Editors note: This blog post was originally published February 10, 2016 on this website
Photography got its fingers wrapped around my heart strings a little less than a year ago. A half-assed assignment and some cool connections sucker punched a passion into my being. My passion became a little more serious this week as I launched Media by Lance Lee.
As I sift through shoot requests today and contemplate how far I want to go with this, I can’t help by try and figure out why photography’s punch hit so hard.
I want to know why it hurts. I want to know why I’m still sore. I want to know why a fleeting moment of, “Damn, I’m good at this,” didn’t settle at hobby and evolved into a part-time career pursuit.
Right now, I can only come up with three reasons. They don’t explain the passion. But they do explain how I’ve changed as a result of the punch.
Photography has changed the way I cultivate professional skill sets, changed the way I connect with individuals, and changed the way I choose tools to create stories.

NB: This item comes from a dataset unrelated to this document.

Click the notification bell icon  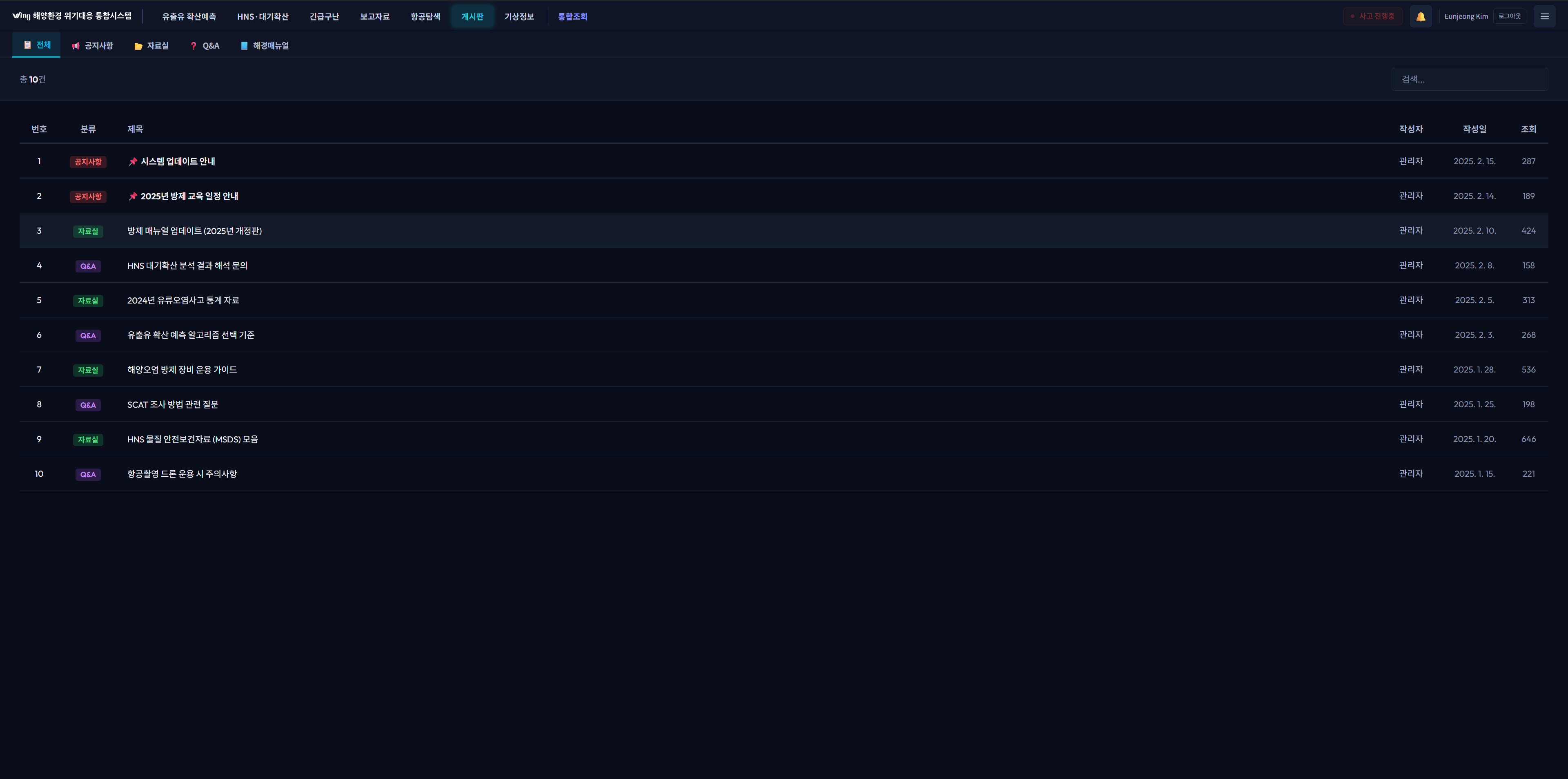coord(1420,16)
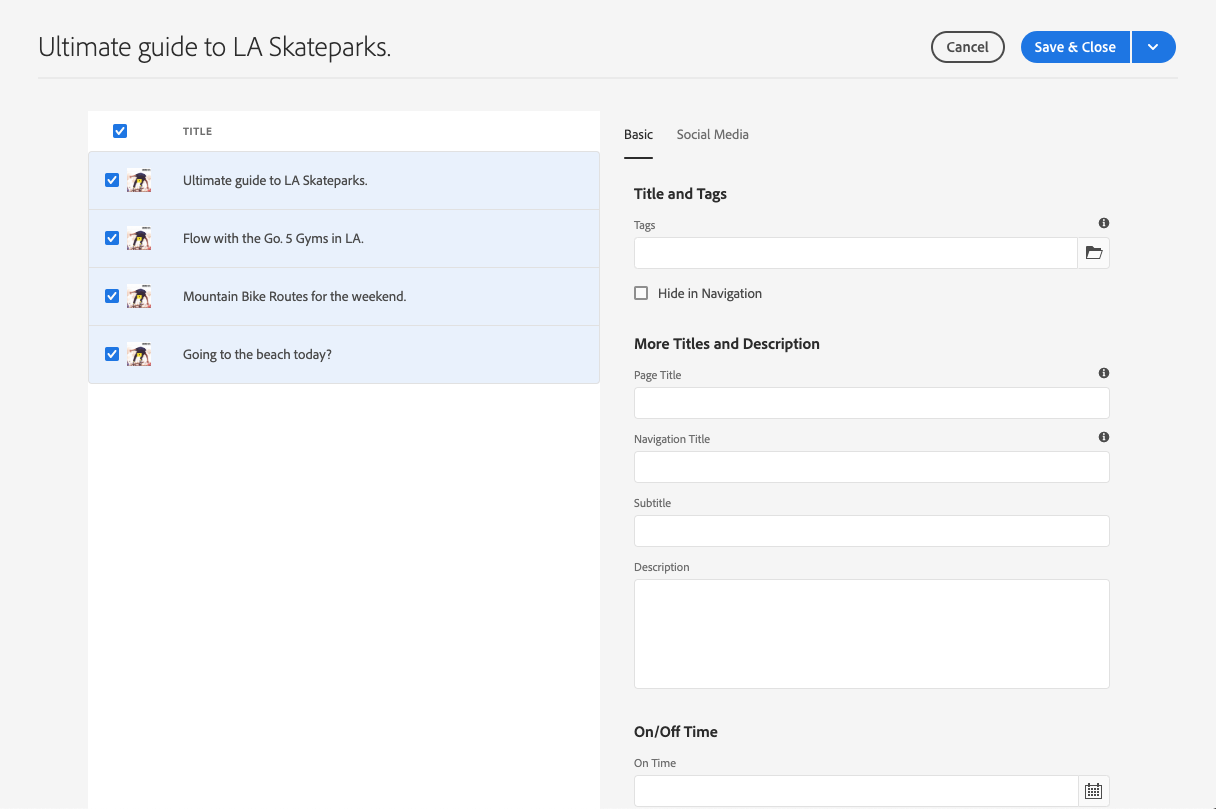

Photography is about connection, cultivation and creation.
At Washington State University, one of my two major pursuits is multi-media journalism. For two and a half years, before ever setting foot in an upper division communication class, I received intense professional experience in a newsroom.

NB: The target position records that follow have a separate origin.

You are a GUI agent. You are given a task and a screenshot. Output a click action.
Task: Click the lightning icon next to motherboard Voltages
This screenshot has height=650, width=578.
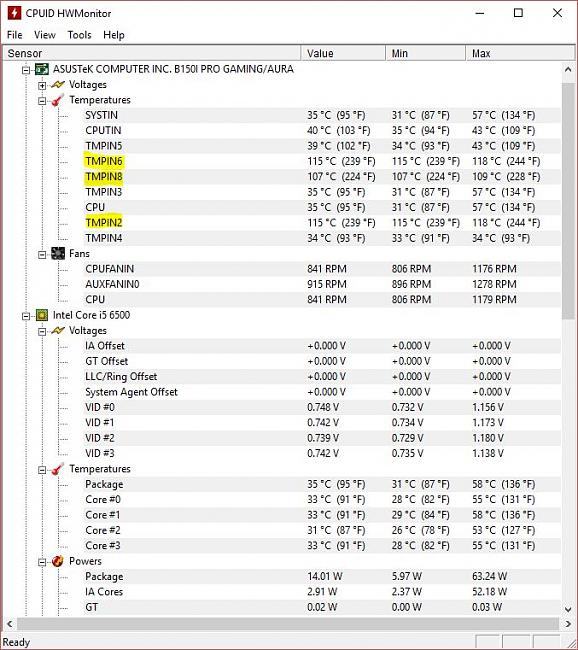tap(58, 85)
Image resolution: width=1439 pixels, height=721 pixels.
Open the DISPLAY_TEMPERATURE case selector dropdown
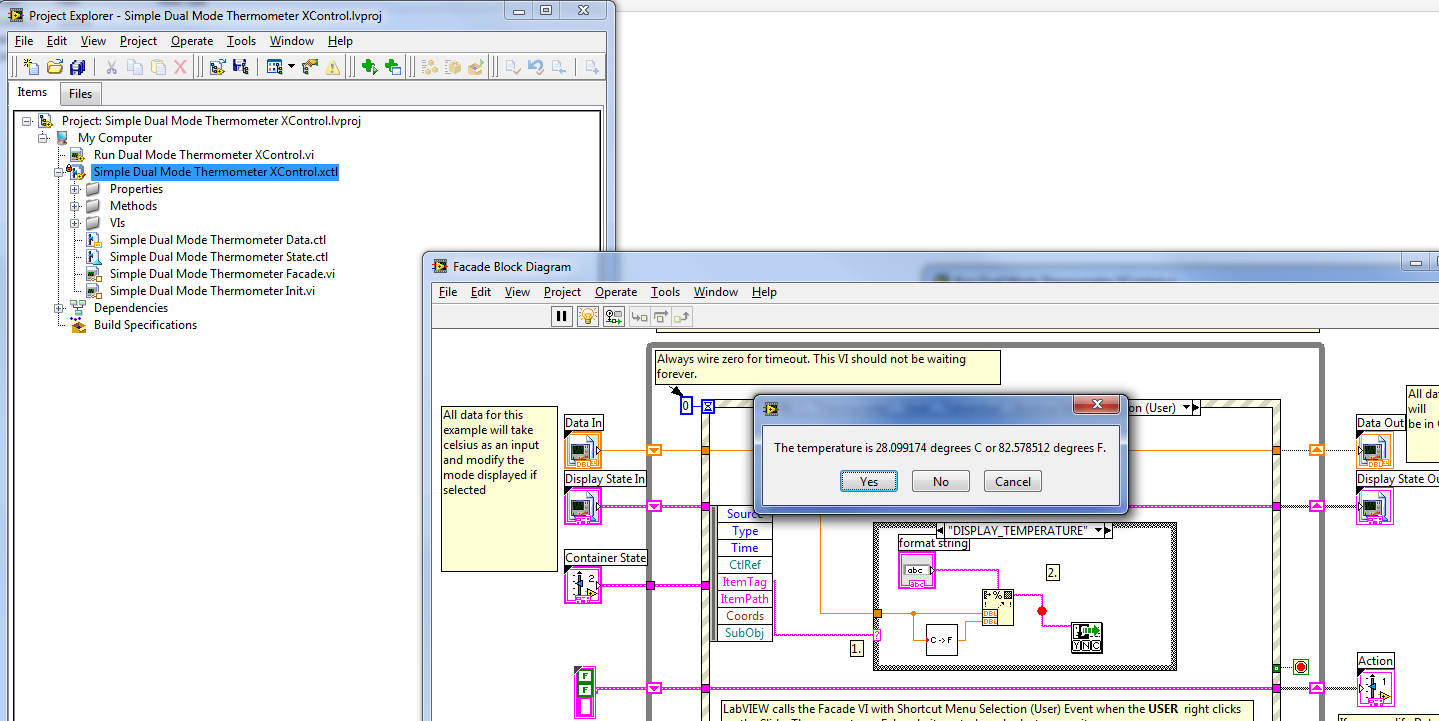click(x=1098, y=530)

A good portion of that time was spent typing word documents, editing other word documents, and managing people who wrote even more word documents. All of those words were then placed by others in software that designed our newspaper for the day.

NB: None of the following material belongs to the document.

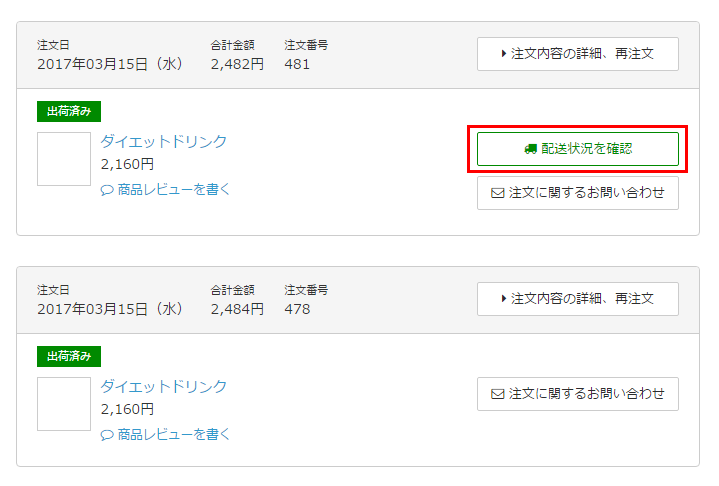Open the ダイエットドリンク product link in order 481
The height and width of the screenshot is (486, 719).
click(163, 142)
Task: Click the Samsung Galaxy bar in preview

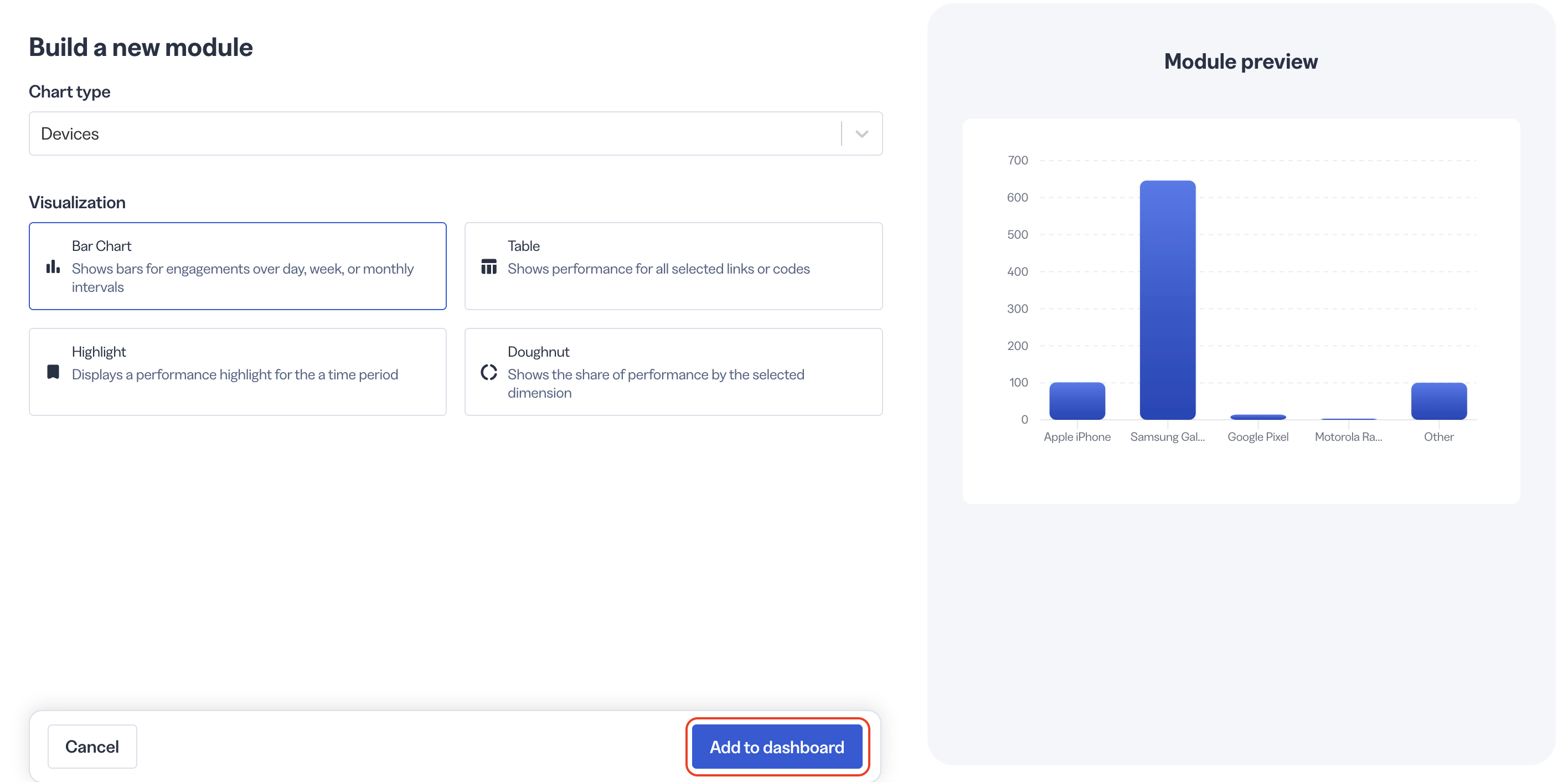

Never did I dream of producing the images we copy and paste across platforms.
Working for a newspaper connected me with a staff full of visually talented people. All of these people were videographers, coders, graphic designers and photographers.
Now, photography was always an art form I’ve respected. But up until I connected with photographers, I never fully comprehended the raw abilities possessed by the artist.
Our friendship and mutual respect for each other’s talents led to much of my work time spent having them teach me how to use dozens of industry standard equipment.
Each practice session was spent connecting with colleagues and earning their friendship. Alongside each practice session I connected with their friends and strangers alike.
Weeks into my season of practice I determined how I want to develop friendships and immerse myself in community. I want a circle of individuals brought close to me through photography.
Through the various test runs and practice sessions, one thing remained consistent. The conversations trailed off the beaten path of superficial niceties and onto a path of personal inquiry.
We messed up on each other’s names and made a lot of mistakes with our gear. We visited safe locations and explored off limits territories. We found out what made each other laugh and frown. We discovered how far we would go for one another. We learned about each other’s character and the depth of the world we were capturing. We lived both behind and in front of the lens.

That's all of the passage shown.